Kolejne przeszukanie w siedzibie "szarlatana". Zabezpieczono suplementy
Policjanci z Zielonej Góry przeszukali dom w Nowogrodzie Bobrzańskim, w którym siedzibę ma firma Oskara Dorosza. To między innymi jego działalność WP opisuje w serialu reporterskim "Szarlatan". Funkcjonariusze zabezpieczyli sprzęt elektroniczny, dokumenty i suplementy diety.

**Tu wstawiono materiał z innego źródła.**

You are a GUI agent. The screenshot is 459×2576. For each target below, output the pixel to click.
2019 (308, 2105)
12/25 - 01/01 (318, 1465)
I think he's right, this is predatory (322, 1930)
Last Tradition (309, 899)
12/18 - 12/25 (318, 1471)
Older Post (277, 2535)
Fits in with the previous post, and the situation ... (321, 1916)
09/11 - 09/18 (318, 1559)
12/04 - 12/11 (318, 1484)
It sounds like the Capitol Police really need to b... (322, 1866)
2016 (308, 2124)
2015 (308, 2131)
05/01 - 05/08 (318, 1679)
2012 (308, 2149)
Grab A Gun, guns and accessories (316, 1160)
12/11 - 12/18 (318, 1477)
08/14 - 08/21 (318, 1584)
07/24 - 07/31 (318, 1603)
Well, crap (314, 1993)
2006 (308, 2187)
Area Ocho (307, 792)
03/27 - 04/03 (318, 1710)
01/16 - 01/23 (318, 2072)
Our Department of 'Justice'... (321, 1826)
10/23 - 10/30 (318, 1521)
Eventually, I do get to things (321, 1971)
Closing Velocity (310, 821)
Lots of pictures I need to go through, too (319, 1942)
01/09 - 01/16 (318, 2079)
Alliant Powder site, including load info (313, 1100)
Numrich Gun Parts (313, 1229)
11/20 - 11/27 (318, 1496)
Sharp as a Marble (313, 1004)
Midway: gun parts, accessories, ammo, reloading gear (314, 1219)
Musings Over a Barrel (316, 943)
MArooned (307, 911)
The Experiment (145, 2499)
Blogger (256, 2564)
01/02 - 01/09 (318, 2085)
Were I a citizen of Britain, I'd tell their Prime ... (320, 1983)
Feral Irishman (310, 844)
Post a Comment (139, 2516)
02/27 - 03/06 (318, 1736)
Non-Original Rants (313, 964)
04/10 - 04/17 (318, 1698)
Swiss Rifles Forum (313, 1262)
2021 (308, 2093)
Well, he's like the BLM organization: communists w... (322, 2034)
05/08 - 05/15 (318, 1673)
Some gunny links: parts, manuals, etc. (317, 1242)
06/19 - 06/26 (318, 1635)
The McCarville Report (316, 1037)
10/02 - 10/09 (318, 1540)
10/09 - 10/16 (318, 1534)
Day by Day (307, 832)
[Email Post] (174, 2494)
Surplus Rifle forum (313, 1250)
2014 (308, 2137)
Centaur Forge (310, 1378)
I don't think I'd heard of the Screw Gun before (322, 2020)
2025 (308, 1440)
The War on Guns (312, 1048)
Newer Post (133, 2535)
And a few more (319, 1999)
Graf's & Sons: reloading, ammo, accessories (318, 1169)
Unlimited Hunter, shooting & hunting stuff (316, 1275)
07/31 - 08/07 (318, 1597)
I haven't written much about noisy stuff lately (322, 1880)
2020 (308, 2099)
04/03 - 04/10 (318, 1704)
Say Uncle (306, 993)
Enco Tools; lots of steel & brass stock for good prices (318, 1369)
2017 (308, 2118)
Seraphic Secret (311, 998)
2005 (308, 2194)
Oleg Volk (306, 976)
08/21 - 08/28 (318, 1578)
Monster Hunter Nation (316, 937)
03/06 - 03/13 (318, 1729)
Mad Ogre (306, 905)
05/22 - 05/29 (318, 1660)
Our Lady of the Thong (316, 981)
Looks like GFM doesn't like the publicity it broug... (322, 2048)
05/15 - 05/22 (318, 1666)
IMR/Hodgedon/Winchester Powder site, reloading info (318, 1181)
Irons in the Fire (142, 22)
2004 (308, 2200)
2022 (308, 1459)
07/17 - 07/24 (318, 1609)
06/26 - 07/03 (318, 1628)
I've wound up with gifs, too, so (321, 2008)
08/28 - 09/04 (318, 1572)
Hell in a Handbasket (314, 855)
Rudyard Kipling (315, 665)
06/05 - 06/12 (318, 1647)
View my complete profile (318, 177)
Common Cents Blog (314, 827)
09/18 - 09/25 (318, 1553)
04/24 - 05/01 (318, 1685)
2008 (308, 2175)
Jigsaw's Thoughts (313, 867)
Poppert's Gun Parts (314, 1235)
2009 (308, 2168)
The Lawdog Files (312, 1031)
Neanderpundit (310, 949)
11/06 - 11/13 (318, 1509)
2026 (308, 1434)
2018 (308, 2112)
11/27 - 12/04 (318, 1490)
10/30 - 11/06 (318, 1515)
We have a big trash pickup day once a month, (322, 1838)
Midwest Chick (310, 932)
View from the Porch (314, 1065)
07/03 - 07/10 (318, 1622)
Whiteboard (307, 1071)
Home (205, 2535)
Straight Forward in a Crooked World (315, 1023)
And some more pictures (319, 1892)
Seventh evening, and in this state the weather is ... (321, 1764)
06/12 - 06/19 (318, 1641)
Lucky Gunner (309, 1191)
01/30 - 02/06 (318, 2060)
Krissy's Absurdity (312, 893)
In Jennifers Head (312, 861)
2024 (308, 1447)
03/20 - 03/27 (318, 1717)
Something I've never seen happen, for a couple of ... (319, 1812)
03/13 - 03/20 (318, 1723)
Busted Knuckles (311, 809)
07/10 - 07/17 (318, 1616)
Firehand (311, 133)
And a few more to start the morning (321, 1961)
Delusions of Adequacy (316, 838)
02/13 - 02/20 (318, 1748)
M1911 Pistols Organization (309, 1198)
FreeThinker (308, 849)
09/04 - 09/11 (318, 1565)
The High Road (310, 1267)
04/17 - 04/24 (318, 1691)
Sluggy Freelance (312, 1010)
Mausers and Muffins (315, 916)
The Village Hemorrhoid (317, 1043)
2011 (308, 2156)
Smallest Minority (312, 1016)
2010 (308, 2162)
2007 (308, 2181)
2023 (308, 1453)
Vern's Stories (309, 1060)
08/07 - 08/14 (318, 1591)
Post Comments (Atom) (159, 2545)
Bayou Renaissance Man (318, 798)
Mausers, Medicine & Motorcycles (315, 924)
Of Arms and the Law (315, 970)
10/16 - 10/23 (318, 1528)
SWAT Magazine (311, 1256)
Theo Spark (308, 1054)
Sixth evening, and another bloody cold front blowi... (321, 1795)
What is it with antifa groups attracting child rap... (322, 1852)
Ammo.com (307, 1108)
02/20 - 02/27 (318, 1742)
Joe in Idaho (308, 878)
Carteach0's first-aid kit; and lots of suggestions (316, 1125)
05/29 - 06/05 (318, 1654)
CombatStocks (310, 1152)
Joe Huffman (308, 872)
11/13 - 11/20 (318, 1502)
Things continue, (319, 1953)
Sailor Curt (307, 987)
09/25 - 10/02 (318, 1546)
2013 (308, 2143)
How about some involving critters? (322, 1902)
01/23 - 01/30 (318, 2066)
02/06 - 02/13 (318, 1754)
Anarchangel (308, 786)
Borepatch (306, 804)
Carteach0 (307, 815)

Jednym z wątków śledztwa przejętego przez Prokuraturę Okręgową w Zielonej Górze jest nieumyślne spowodowanie śmierci.
Oskar Dorosz jest jedną z głównych postaci serialu "Szarlatan", który Wirtualna Polska tworzy we współpracy z "Audioteką". To opis ogromnego biznesu prowadzonego na krzywdzie chorych.
"Uzdrowiciel" z Internetu
Dorosz, 25-latek nazywający się "naturopatą", od ponad dwóch lat robi furorę w sieci. W mediach społecznościowych obserwują go setki tysięcy osób. Konsultuje pacjentów, a nawet udziela im porad i zaleca terapię. Chwali się, że wyleczył ponad 400 osób z nowotworów.
Dalsza część artykułu pod materiałem wideo
Szarlatan
Do niego właśnie trafiła pani Ewa, jedna z bohaterek naszych reportaży. Wykryto u niej guzek w piersi, ale Dorosz przekonywał, że to nie nowotwór. Przepisał mnóstwo witamin i suplementów. Pół roku później kobieta miała już przerzuty do głowy. Zmarła w listopadzie 2023 roku.
Jego klientką została też pani Iwona. Kobieta miała w brzuchu 13-centymetrowego guza. Z relacji jej córki wynika, że Dorosz stwierdził, że to grzyb i zalecił masę suplementów diety. Po miesiącu kobieta wylądowała w szpitalu z potężnym bólem w podbrzuszu. Okazało się, że guz ma już 20 centymetrów i nie jest operacyjny. Pani Iwona otrzymuje chemioterapię, jest słaba, ale walczy z chorobą.
W serialu "Szarlatan" docieramy do wielu byłych klientów Dorosza. Byli poddawani terapiom płynem Lugola, rozcieńczalnikiem chemicznym, a nawet środkiem na odrobaczanie dla kotów. Historie kolejnych poszkodowanych oraz mechanizmy działania szarlatanów już niebawem w kolejnych częściach cyklu w WP.
Kolejne przeszukania
Po naszych dotychczasowych publikacjach sprawą zajęła się prokuratura. Informację o kolejnych przeszukaniach potwierdziła nam właśnie rzeczniczka prasowa zielonogórskiej prokuratury Ewa Antonowicz. Równocześnie rzeczniczka podkreśla, że dotychczas nikomu nie postawiono zarzutów, a postępowanie toczy się w sprawie narażenia na utratę zdrowia lub życia oraz nieumyślnego spowodowania śmierci.
Kilka dni wcześniej prokuratura w ramach śledztwa zleciła przeszukania mieszkania na terenie Mazowsza. Tym razem chodziło o dom jednorodzinny w Nowogrodzie Bobrzańskim na terenie województwa lubuskiego. Właśnie tam swoją działalność miał zgłoszoną Oskar Dorosz. Tym razem - poza dokumentami i telefonami - policjanci zabezpieczyli komputery, telefony oraz zapas suplementów diety, którymi bohater serialu "Szarlatan" handlował.
Dalsza część artykułu pod materiałem wideo
Szarlatan - odc. 2
Prokuratura podkreśla, że śledztwo jest traktowane wyjątkowo poważnie. Dlatego przeniesiono je do Prokuratury Okręgowej, czyli wyższego szczebla. Zajmie się nim doświadczony prokurator.
Zawiadomienie w tej sprawie złożył na początku 2024 roku Rzecznik Praw Pacjenta oraz rodzina zmarłej kobiety - byłej klientki Oskara Dorosza. Wtedy - po kilku tygodniach - śledczy umorzyli sprawę, twierdząc, że nie doszło do przestępstwa, ale dziś w nieoficjalnych rozmowach podkreślają, że "to był ogromny błąd". Sąd też nie miał wątpliwości, że sprawy nie zbadano dokładnie i nakazał wznowić postępowanie.
Prokuratorzy będą teraz analizowali zgromadzony materiał, nie wykluczają, że do oceny potrzebne będą opinie biegłych. Potrzebna będzie też analiza suplementów pod względem ich składu oraz możliwego działania. O tym, w jakich warunkach powstają suplementy, którymi handluje Dorosz, mówiliśmy w drugim odcinku serialu "Szarlatan" opublikowanym w ostatni poniedziałek w WP.